The answer must be the full listing, restated word for word.

* _Provided records_:
########

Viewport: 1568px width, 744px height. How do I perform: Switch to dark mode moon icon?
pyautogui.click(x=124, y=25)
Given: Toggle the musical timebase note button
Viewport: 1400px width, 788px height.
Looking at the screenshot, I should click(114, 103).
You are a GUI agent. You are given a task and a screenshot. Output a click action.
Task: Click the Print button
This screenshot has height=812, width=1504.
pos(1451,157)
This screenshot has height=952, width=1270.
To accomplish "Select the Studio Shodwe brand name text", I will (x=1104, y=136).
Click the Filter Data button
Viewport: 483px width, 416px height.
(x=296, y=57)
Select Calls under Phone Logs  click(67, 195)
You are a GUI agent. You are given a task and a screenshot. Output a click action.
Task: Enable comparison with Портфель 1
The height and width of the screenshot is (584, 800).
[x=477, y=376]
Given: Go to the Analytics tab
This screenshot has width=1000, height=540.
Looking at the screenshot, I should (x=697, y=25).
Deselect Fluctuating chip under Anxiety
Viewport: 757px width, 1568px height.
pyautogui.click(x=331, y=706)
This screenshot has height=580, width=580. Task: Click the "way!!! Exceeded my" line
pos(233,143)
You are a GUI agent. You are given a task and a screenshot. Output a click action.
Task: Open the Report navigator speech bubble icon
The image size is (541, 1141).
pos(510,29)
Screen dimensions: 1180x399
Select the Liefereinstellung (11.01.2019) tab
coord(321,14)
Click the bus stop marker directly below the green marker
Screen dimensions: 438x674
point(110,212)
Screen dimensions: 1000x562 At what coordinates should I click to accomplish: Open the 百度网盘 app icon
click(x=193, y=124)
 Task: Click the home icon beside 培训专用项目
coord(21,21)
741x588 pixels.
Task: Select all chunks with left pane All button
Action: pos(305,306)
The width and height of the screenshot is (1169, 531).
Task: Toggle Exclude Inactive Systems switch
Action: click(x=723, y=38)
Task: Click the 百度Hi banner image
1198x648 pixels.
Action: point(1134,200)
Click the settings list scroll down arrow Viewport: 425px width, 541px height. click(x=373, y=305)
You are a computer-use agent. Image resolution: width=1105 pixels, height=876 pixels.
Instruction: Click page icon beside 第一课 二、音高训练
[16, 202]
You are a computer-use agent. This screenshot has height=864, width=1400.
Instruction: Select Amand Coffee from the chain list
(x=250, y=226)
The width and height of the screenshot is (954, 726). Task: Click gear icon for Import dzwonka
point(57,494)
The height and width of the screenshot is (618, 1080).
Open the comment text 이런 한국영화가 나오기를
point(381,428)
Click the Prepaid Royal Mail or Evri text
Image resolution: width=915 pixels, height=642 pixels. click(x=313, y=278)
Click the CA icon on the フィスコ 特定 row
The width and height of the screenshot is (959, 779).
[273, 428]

########

* _Solution to this exercise_:
Viewport: 1568px width, 744px height. How do I perform: Switch to dark mode moon icon?
pyautogui.click(x=124, y=25)
Given: Toggle the musical timebase note button
Viewport: 1400px width, 788px height.
Looking at the screenshot, I should click(114, 103).
You are a GUI agent. You are given a task and a screenshot. Output a click action.
Task: Click the Print button
This screenshot has height=812, width=1504.
pos(1451,157)
This screenshot has height=952, width=1270.
To accomplish "Select the Studio Shodwe brand name text", I will (x=1104, y=136).
Click the Filter Data button
Viewport: 483px width, 416px height.
(x=296, y=57)
Select Calls under Phone Logs  click(67, 195)
You are a GUI agent. You are given a task and a screenshot. Output a click action.
Task: Enable comparison with Портфель 1
The height and width of the screenshot is (584, 800).
[x=477, y=376]
Given: Go to the Analytics tab
This screenshot has width=1000, height=540.
Looking at the screenshot, I should (x=697, y=25).
Deselect Fluctuating chip under Anxiety
Viewport: 757px width, 1568px height.
pyautogui.click(x=331, y=706)
This screenshot has height=580, width=580. Task: Click the "way!!! Exceeded my" line
pos(233,143)
You are a GUI agent. You are given a task and a screenshot. Output a click action.
Task: Open the Report navigator speech bubble icon
The image size is (541, 1141).
pos(510,29)
Screen dimensions: 1180x399
Select the Liefereinstellung (11.01.2019) tab
coord(321,14)
Click the bus stop marker directly below the green marker
Screen dimensions: 438x674
point(110,212)
Screen dimensions: 1000x562 At what coordinates should I click to accomplish: Open the 百度网盘 app icon
click(x=193, y=124)
 Task: Click the home icon beside 培训专用项目
coord(21,21)
741x588 pixels.
Task: Select all chunks with left pane All button
Action: pos(305,306)
The width and height of the screenshot is (1169, 531).
Task: Toggle Exclude Inactive Systems switch
Action: click(x=723, y=38)
Task: Click the 百度Hi banner image
1198x648 pixels.
Action: point(1134,200)
Click the settings list scroll down arrow Viewport: 425px width, 541px height. click(x=373, y=305)
You are a computer-use agent. Image resolution: width=1105 pixels, height=876 pixels.
Instruction: Click page icon beside 第一课 二、音高训练
[16, 202]
You are a computer-use agent. This screenshot has height=864, width=1400.
Instruction: Select Amand Coffee from the chain list
(x=250, y=226)
The width and height of the screenshot is (954, 726). Task: Click gear icon for Import dzwonka
point(57,494)
The height and width of the screenshot is (618, 1080).
Open the comment text 이런 한국영화가 나오기를
point(381,428)
Click the Prepaid Royal Mail or Evri text
Image resolution: width=915 pixels, height=642 pixels. click(x=313, y=278)
Click the CA icon on the フィスコ 特定 row
The width and height of the screenshot is (959, 779).
[273, 428]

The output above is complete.